[Alıştırma görevi A]
Boyun bağının tarihçesini anlatan metne göre aşağıdaki soruları yanıtlayın.
(i) Erkekler Rönesansla birlikte neyi keşfetmeye başladı?
(ii) Çin İmparatoru Ch’in Shih Huang-ti’nin mezarı hangi yılda açıldı?
(iii) Çin kültüründe ademcik kemiği neyin çıkış noktası olarak görülüyordu?
[Alıştırma görevi B]
Boyun bağının tarihçesini anlatan metnin "İlk bakışta görünen, boyunlara" sözlerinden başlayıp "noktası olarak görülüyordu." sözleri de dahil olmak üzere bu sözlere kadar uzanan bölümünü kelimesi kelimesine aktarın.
____ Kaynak metin
Antik çağlardan 6. Yüzyılın ikinci yarısına kadar boyunlarını açıkta bırakmakta bir sakınca görmeyen erkekler, Rönesansla birlikte boynu çevreleyen yakaları keşfetmeye başladı. Bu yakalar 17. yüzyılda dantallerle renklendi ve modelleri çeşitlenmeye başladı.
1974 yılında, MÖ 3. yüzyılda yaşamış olan Çin İmparatoru Ch’in Shih Huang-ti’nin mezarı açıldığında moda tarihini de gözden geçirme gereği doğdu.
Huang-ti’nin mezarı çevresinde gerçek insan boyutlarında 7 bin 500 asker heykeli figürü bulunuyordu. İmparator dahil, her askerin taşıdığı bu aksesuar, akla sorular getirdi. Aynı dönemde Romalılar’ında özellikle soğuk mevsimlerde sefere çıktıkları zaman benzer bir yolla boyunlarını kapattıkları bilgisi de eklenince boyun bağının tarihçesi de sarsıldı.
İlk bakışta görünen, boyunlara takılan atkıların soğuğa karşı alınmış bir önlem olduğu idi; ancak Çin Kültürü’ndeki bir inanış, bu basit açıklamayı da havada bırakmış oldu. Çin kültüründe ademcik kemiği bedenin önemli merkezlerinden biri olarak kabul ediliyor ve yaşam enerjisinin çıkış noktası olarak görülüyordu.
Çinli askerlerin boyunlarına taktıkları eşarpların, ademcik kemiğini korumak amacı güdüp gütmedikleri sorusu, beraberinde bu aksesuarın dinsel ve kültürel bir temeli olabileceği ihtimalini de gündeme getirdi.
________
____ Veri bölümü
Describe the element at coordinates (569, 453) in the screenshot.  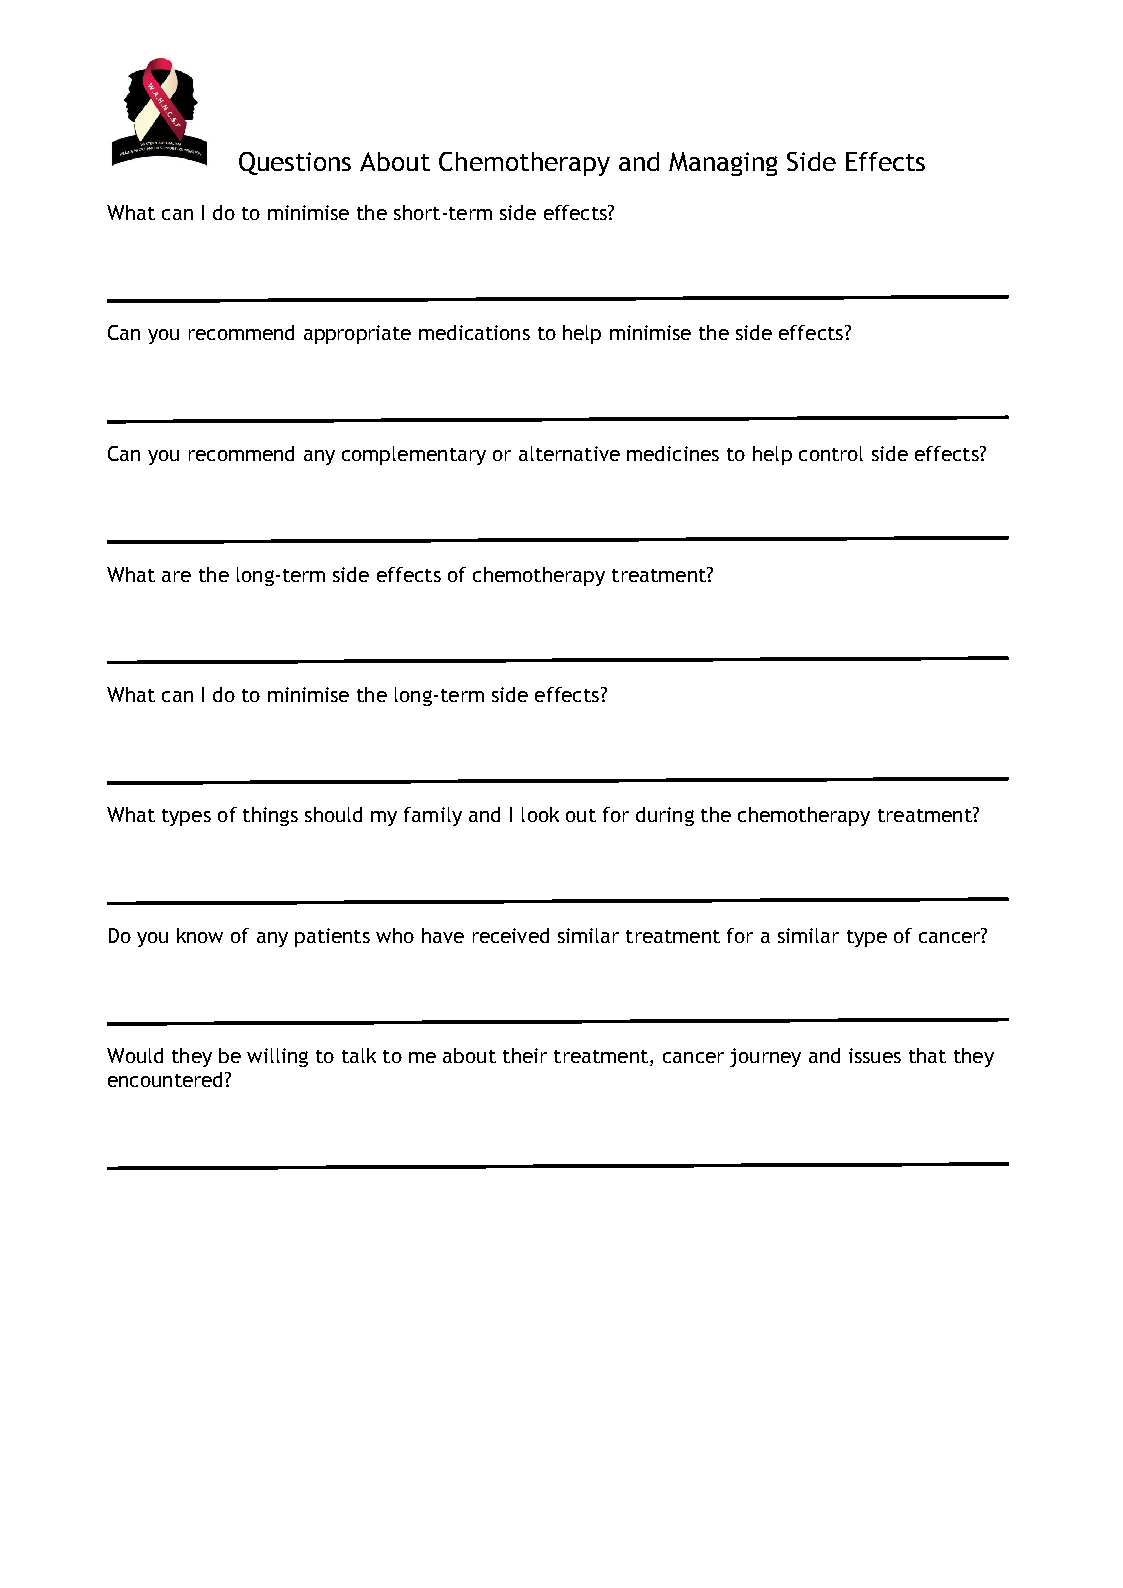
I see `alternative` at that location.
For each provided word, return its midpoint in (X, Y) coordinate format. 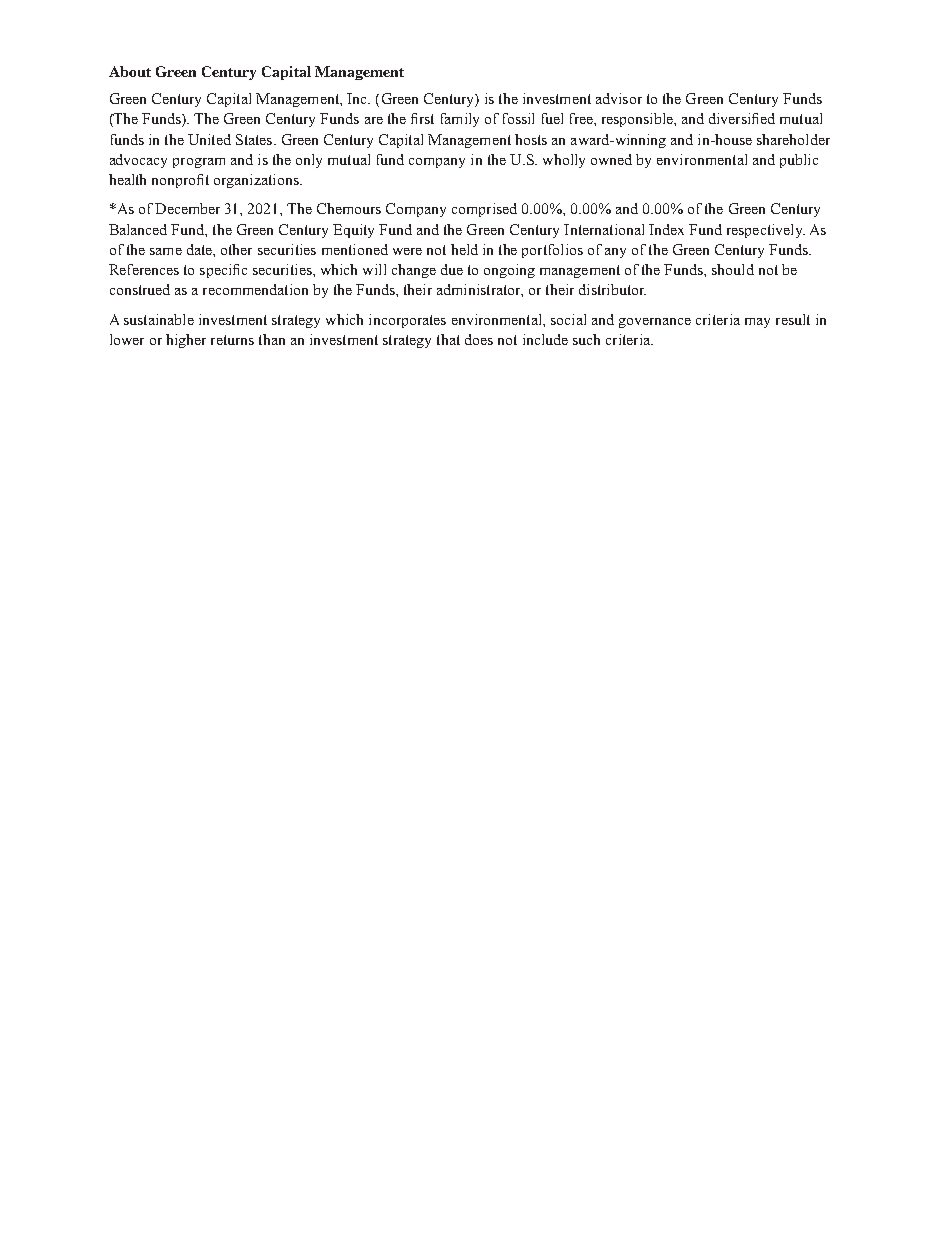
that (448, 339)
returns (232, 340)
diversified (742, 118)
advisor (619, 98)
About (130, 71)
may (757, 323)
________
[Görev çözümü A]
(i) Boynu çevreleyen yakaları.
(ii) 1974 yılında.
(iii) Yaşam enerjisinin.

[Görev çözümü B]
İlk bakışta görünen, boyunlara takılan atkıların soğuğa karşı alınmış bir önlem olduğu idi; ancak Çin Kültürü’ndeki bir inanış, bu basit açıklamayı da havada bırakmış oldu. Çin kültüründe ademcik kemiği bedenin önemli merkezlerinden biri olarak kabul ediliyor ve yaşam enerjisinin çıkış noktası olarak görülüyordu.